What this task involves: Using the records below, transcribe word for word the stretch from the line that contains "Given: Click comment" through the line that contains "Switch thumbnail panel", both end lines included, and nothing else.

Data records:
------------------------------------------------

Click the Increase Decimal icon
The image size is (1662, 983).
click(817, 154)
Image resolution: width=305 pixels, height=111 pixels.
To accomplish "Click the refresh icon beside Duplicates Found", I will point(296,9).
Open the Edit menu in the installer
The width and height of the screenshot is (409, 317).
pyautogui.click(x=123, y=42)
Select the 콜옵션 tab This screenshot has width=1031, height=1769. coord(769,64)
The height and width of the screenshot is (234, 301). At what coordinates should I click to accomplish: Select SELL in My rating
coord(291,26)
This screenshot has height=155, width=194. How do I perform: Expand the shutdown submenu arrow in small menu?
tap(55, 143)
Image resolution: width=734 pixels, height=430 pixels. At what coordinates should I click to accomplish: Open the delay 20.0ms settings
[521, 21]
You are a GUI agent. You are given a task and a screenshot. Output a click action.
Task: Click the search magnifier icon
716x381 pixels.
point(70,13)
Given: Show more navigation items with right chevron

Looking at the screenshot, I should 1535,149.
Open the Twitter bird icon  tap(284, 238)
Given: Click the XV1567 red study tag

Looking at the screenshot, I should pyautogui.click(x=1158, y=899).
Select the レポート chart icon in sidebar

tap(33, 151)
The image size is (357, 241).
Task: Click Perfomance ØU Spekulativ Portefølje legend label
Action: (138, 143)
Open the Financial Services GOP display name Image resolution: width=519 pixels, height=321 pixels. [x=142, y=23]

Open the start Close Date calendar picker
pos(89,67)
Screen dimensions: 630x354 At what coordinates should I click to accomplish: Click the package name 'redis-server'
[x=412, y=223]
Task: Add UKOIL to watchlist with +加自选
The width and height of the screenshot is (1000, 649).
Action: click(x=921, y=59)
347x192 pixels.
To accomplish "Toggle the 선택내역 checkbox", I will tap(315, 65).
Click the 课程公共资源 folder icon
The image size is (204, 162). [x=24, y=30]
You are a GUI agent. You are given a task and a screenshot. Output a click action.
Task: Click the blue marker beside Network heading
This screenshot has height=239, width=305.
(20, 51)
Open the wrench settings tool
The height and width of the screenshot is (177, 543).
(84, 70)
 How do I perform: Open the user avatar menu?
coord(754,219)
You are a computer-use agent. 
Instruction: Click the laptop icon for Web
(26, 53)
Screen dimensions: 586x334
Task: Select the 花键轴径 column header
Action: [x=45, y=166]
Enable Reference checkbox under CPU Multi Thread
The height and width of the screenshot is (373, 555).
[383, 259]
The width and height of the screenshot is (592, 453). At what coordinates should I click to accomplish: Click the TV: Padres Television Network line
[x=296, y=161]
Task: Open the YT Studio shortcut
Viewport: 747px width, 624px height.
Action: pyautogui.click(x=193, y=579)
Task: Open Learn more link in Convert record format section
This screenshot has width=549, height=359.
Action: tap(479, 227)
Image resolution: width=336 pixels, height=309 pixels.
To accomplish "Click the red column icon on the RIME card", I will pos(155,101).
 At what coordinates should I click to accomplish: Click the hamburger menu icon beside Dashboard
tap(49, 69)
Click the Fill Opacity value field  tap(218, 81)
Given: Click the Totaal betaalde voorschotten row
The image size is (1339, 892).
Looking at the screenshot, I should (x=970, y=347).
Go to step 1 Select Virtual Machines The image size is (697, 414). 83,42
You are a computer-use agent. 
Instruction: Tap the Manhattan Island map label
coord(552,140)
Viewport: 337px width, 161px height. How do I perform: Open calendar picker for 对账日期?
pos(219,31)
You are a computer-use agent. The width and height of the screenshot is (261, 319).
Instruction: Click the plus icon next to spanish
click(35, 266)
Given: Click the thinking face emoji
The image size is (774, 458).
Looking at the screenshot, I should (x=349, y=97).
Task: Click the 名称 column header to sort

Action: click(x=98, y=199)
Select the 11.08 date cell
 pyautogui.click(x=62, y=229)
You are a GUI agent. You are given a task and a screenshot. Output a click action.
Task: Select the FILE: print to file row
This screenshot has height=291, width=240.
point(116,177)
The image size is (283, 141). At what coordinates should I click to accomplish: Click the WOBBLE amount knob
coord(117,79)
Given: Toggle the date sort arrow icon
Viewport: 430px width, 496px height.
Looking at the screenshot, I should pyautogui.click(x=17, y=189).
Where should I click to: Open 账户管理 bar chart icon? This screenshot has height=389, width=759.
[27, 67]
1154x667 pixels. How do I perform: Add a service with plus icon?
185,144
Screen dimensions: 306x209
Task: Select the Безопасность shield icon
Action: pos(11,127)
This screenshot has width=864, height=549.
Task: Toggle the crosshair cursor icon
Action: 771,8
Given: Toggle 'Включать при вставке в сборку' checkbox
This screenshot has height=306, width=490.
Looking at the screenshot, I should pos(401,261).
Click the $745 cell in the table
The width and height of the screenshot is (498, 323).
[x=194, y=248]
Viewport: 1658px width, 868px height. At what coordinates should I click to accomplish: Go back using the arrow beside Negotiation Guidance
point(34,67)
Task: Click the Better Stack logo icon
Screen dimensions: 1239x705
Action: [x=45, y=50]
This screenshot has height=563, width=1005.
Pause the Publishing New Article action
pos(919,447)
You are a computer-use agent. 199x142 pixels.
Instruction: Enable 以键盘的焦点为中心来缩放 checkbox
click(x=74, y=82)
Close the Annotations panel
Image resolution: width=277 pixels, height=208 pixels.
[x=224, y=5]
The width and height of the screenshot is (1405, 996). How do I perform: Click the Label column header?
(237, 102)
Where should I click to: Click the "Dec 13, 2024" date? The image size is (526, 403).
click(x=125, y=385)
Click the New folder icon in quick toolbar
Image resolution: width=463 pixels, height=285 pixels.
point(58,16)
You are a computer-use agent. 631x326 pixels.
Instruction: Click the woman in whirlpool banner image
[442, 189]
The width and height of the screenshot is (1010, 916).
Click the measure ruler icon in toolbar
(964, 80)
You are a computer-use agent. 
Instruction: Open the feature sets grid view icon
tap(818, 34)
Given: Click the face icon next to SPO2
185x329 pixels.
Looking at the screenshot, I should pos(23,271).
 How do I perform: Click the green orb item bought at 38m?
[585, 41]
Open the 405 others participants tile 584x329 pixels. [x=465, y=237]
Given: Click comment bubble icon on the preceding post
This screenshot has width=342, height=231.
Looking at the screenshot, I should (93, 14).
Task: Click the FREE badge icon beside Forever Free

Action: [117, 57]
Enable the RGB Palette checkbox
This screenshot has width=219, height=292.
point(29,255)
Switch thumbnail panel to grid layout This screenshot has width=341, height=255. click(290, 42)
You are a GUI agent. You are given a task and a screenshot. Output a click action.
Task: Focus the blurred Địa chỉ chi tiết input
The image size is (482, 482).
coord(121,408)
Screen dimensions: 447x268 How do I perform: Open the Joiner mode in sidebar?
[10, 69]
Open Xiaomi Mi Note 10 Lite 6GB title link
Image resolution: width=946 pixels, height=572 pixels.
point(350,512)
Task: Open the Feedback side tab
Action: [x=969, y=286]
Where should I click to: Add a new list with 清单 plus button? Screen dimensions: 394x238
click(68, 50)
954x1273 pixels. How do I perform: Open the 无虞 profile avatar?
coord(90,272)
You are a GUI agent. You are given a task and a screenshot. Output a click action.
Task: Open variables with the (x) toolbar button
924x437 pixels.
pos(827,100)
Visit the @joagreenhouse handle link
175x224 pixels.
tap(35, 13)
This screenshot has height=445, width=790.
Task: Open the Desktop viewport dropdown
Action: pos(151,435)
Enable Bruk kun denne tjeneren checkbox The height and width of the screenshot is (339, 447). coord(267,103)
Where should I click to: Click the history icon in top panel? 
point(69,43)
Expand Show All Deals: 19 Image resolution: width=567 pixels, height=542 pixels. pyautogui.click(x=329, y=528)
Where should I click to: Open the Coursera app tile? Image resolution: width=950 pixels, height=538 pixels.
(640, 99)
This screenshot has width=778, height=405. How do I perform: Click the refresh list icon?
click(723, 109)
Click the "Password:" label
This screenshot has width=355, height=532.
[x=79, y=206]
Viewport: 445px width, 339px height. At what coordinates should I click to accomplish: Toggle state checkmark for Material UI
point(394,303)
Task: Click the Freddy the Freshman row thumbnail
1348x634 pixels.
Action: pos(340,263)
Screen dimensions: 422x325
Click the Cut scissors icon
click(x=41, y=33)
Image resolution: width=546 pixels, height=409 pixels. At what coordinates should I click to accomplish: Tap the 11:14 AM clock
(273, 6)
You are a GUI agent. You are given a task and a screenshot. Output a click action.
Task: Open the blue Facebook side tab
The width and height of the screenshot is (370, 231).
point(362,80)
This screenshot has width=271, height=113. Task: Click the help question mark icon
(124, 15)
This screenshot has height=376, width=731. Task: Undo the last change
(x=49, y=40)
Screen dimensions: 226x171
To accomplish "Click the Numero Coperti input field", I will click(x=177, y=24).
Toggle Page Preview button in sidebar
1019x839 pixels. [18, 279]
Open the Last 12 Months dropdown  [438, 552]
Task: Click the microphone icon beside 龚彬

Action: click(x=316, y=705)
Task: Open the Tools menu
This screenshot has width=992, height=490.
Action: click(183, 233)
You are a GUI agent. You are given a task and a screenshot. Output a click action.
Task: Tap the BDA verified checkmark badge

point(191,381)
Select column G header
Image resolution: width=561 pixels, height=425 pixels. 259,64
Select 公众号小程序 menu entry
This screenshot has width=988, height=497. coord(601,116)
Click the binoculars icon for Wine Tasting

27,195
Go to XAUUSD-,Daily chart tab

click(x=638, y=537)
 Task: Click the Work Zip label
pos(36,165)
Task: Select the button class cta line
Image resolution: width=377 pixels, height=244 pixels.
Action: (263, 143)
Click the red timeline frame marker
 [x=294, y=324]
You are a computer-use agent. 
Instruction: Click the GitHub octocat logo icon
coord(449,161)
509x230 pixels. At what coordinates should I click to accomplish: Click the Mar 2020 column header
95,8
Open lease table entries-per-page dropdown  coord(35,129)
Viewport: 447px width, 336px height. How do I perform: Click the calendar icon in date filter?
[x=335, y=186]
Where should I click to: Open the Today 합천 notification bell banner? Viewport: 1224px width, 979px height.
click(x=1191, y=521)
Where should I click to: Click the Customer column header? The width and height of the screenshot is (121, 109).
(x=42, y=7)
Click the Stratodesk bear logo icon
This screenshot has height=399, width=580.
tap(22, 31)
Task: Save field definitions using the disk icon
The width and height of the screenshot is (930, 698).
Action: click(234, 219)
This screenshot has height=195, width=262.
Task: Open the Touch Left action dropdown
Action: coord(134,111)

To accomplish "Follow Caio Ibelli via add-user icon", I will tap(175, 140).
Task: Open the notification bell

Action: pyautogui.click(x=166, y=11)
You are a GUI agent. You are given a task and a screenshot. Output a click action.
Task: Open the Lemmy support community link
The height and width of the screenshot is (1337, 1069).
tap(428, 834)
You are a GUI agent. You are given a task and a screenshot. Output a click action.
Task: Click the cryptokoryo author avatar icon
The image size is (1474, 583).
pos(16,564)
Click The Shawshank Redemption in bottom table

------------------------------------------------

Response area:
Given: Click comment bubble icon on the preceding post
This screenshot has width=342, height=231.
Looking at the screenshot, I should (93, 14).
Task: Click the FREE badge icon beside Forever Free

Action: [117, 57]
Enable the RGB Palette checkbox
This screenshot has width=219, height=292.
point(29,255)
Switch thumbnail panel to grid layout This screenshot has width=341, height=255. click(290, 42)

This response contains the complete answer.